Bi-Directional Communications for the Web

Or: Websockets for Fun and Profit

 

What Is This Hyper Text Thing Anyway?

HTTP (Hyper Text Transport Protocol) was originally built to provide a resilient means of conveying data across a unreliable network of unreliable networks, and it arguably accomplishes this very well. It is now one of the most widely adopted and implemented application protocols in the world.

The Hypertext Transfer Protocol (HTTP) is an application-level protocol for distributed, collaborative, hypermedia information systems. It is a generic, stateless, protocol that can be used for many tasks beyond its use for hypertext, such as name servers and distributed object management systems, through extension of its request methods, error codes and headers. A feature of HTTP is the typing and negotiation of data representation, allowing systems to be built independently of the data being transferred.

RFC 2616: HTTP/1.1, June 1999

HTTP and it’s semantics now underpin a host of other protocols (such as HLS and MPEG-DASH for delivering video, WebDAV for authoring, plus many more) and architectural styles, such as REST.

The standard has recently been updated to HTTP/2 which looks to improve upon HTTP/1.1 with support for multiplexing for requests and responses, and minimising protocol overhead by introducing compression of HTTP headers.

So Why Do We Need Anything Else?

HTTP is great for delivering single, stateless Request/Response messages. However, in some cases what we actually want is full duplex, stateful communication over a network socket. If the messages are passing both ways between client and server, and they needs to be conveyed quickly with a minimum of overhead, then HTTP is not an efficient transport method.

We can mimic full-duplex bi-directional communication over HTTP using certain approaches that come under the umbrella term COMET, such as:

Of these, we found that Long-Polling gave the best trade-off between browser support and efficiency of use. However, this still meant that in order to push a relatively small message back to a web client, the HTTP overhead was significant.

▸ **INFORMATION SHOWN**
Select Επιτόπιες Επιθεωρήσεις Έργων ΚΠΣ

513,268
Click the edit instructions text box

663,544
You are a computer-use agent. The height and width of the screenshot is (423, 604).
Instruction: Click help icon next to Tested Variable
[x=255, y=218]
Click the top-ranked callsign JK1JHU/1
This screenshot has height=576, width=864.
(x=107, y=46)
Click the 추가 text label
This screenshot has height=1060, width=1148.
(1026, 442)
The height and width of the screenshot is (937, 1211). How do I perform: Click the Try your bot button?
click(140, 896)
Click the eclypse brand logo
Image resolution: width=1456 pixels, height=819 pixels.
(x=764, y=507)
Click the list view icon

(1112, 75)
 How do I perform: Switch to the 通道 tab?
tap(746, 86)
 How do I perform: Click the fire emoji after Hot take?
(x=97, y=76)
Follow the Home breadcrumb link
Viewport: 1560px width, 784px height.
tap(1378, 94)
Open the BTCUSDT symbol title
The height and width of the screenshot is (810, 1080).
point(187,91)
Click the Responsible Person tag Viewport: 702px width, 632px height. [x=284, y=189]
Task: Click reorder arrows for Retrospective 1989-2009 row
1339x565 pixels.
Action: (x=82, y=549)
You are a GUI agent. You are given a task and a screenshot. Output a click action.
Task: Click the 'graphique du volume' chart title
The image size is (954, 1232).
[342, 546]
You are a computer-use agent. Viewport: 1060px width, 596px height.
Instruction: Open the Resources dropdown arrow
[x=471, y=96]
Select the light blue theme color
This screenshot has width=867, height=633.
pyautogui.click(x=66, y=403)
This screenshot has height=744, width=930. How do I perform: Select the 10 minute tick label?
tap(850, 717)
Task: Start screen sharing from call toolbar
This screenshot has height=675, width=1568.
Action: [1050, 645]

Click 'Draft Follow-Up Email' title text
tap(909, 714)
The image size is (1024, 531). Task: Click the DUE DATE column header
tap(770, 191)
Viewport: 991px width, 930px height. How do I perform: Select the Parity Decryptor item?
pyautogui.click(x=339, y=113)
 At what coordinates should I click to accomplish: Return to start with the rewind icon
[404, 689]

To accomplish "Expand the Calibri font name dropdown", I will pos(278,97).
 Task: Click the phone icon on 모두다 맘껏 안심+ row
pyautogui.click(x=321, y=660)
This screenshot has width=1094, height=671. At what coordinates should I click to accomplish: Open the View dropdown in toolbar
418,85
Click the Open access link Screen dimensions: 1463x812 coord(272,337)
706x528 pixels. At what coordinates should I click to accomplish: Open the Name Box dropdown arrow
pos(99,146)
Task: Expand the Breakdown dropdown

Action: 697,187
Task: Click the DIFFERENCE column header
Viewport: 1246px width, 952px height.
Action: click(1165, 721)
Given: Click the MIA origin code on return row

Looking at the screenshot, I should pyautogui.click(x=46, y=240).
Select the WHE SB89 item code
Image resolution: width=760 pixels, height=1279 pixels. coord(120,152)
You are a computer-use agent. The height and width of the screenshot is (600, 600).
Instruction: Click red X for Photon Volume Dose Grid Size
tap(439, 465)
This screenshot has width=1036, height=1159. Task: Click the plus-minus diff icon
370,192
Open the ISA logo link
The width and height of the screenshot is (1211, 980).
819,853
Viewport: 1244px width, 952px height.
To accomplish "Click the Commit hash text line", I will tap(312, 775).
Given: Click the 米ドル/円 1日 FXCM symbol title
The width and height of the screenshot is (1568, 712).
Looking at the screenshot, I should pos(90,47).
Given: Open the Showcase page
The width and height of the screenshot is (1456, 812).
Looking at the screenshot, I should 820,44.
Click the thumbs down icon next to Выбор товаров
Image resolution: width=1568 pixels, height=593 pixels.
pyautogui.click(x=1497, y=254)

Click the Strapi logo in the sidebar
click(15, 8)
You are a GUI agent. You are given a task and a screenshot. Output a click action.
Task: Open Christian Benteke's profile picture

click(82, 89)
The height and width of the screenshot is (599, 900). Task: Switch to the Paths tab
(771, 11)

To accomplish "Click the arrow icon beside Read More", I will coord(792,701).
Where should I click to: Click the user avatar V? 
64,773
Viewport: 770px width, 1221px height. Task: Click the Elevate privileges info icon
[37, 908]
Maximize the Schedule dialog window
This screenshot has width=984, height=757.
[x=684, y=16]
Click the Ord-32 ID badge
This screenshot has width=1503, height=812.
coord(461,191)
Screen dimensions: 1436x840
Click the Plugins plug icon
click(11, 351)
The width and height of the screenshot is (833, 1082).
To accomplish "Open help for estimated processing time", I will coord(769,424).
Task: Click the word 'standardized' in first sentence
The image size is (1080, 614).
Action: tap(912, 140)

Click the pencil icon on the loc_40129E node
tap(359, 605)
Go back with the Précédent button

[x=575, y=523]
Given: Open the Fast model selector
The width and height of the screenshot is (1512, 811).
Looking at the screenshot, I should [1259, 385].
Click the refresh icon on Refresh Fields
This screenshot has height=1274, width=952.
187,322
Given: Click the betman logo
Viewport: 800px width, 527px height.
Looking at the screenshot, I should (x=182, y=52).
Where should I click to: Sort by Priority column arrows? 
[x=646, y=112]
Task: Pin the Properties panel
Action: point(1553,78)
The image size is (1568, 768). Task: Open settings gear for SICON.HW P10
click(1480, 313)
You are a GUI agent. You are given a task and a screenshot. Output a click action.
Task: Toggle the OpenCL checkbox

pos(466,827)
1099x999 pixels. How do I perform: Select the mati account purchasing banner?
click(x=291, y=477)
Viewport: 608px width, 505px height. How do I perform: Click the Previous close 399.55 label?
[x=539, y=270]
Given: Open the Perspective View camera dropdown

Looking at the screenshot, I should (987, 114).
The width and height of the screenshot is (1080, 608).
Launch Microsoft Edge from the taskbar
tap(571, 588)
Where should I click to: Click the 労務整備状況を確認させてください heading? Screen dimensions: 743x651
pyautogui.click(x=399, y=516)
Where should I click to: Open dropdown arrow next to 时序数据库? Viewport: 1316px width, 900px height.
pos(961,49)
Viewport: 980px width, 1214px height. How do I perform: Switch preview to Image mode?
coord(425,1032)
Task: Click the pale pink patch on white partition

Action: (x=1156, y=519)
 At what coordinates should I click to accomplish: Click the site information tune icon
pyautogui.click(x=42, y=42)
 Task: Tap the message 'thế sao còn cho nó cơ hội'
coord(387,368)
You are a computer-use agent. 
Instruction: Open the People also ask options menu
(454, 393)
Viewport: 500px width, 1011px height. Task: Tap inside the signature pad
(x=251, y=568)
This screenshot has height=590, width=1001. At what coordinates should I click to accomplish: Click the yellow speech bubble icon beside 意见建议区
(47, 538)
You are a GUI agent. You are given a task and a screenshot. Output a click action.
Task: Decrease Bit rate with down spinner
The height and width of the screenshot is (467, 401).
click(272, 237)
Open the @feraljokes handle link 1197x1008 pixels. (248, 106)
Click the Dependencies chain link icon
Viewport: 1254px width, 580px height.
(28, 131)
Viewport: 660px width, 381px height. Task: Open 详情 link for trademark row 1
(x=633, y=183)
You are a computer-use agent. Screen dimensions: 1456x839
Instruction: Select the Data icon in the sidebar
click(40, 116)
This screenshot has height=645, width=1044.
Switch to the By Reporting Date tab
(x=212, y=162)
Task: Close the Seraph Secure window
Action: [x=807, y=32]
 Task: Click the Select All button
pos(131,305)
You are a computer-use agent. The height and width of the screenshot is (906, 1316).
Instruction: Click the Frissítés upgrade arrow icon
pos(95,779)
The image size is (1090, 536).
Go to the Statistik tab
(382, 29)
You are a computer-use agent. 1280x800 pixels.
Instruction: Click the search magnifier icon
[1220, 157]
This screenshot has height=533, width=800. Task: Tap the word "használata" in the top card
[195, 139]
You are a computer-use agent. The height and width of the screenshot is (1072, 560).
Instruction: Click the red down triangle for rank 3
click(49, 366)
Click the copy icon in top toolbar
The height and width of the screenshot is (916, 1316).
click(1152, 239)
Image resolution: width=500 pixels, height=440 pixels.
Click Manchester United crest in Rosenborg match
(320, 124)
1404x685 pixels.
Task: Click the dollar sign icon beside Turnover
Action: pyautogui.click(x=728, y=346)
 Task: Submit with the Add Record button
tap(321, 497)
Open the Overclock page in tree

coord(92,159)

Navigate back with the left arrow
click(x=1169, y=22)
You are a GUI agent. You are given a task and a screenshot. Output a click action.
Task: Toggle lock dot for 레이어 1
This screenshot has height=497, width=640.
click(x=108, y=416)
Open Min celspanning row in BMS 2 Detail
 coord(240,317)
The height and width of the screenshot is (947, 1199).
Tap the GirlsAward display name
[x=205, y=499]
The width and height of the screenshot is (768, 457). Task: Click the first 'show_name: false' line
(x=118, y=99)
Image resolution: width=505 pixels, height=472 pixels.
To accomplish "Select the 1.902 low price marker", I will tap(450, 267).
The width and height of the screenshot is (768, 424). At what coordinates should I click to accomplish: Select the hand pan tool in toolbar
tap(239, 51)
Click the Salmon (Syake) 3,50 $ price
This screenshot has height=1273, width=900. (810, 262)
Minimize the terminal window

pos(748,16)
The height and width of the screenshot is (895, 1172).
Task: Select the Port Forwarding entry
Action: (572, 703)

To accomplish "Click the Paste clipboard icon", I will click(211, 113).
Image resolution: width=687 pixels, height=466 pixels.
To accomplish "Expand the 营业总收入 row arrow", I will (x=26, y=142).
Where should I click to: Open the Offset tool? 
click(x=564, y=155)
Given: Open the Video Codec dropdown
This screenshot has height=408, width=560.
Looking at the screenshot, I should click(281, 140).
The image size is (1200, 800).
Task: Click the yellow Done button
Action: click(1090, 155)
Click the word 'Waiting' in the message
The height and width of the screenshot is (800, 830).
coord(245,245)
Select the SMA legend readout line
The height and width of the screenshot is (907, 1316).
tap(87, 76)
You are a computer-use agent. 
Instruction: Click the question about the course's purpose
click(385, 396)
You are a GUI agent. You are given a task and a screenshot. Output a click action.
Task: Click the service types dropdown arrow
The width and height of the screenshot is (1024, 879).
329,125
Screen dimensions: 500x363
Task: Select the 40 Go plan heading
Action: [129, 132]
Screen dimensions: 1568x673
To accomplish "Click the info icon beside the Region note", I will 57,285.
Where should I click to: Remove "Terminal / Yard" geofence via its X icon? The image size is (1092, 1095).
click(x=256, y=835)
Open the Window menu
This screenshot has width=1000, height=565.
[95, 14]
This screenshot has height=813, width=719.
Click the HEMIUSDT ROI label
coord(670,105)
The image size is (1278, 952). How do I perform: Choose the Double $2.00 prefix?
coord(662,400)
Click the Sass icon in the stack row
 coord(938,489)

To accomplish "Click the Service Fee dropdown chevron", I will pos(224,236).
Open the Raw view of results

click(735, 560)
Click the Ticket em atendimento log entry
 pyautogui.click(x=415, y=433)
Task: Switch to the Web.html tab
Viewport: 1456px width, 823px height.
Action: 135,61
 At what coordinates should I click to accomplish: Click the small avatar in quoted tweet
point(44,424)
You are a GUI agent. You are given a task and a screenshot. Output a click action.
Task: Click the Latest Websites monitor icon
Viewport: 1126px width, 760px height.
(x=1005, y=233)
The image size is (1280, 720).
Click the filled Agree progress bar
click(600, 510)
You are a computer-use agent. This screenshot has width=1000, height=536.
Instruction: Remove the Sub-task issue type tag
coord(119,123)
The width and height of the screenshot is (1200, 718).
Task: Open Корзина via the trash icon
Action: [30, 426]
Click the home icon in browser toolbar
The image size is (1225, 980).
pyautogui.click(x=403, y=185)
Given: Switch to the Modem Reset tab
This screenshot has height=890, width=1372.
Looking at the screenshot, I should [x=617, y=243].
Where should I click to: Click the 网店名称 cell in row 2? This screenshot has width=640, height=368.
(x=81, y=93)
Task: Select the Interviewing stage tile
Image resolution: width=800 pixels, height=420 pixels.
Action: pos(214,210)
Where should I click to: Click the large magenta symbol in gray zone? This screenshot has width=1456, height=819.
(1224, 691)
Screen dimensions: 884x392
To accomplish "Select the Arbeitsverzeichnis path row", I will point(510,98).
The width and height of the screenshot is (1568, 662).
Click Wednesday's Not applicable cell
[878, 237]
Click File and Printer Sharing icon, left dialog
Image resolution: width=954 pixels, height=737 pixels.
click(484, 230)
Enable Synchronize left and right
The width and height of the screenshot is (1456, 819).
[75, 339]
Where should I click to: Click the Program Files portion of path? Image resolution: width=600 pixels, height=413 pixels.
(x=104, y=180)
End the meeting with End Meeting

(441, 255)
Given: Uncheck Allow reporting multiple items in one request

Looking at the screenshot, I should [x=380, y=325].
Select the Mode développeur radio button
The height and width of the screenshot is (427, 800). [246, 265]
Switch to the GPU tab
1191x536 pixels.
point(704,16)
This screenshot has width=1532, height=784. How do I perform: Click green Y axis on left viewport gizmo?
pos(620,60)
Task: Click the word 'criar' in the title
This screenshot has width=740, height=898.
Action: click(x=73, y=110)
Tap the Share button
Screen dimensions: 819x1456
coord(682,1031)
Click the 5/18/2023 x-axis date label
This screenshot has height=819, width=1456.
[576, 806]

▸ **GIVEN EXERCISE**
Repeat the passage of the article on bi-directional web communication starting at "HTTP is great" and ending at "overhead was significant.", switching "overhead" to "extra cost".

▸ **COMPLETE RESPONSE**
HTTP is great for delivering single, stateless Request/Response messages. However, in some cases what we actually want is full duplex, stateful communication over a network socket. If the messages are passing both ways between client and server, and they needs to be conveyed quickly with a minimum of extra cost, then HTTP is not an efficient transport method.

We can mimic full-duplex bi-directional communication over HTTP using certain approaches that come under the umbrella term COMET, such as:

Of these, we found that Long-Polling gave the best trade-off between browser support and efficiency of use. However, this still meant that in order to push a relatively small message back to a web client, the HTTP extra cost was significant.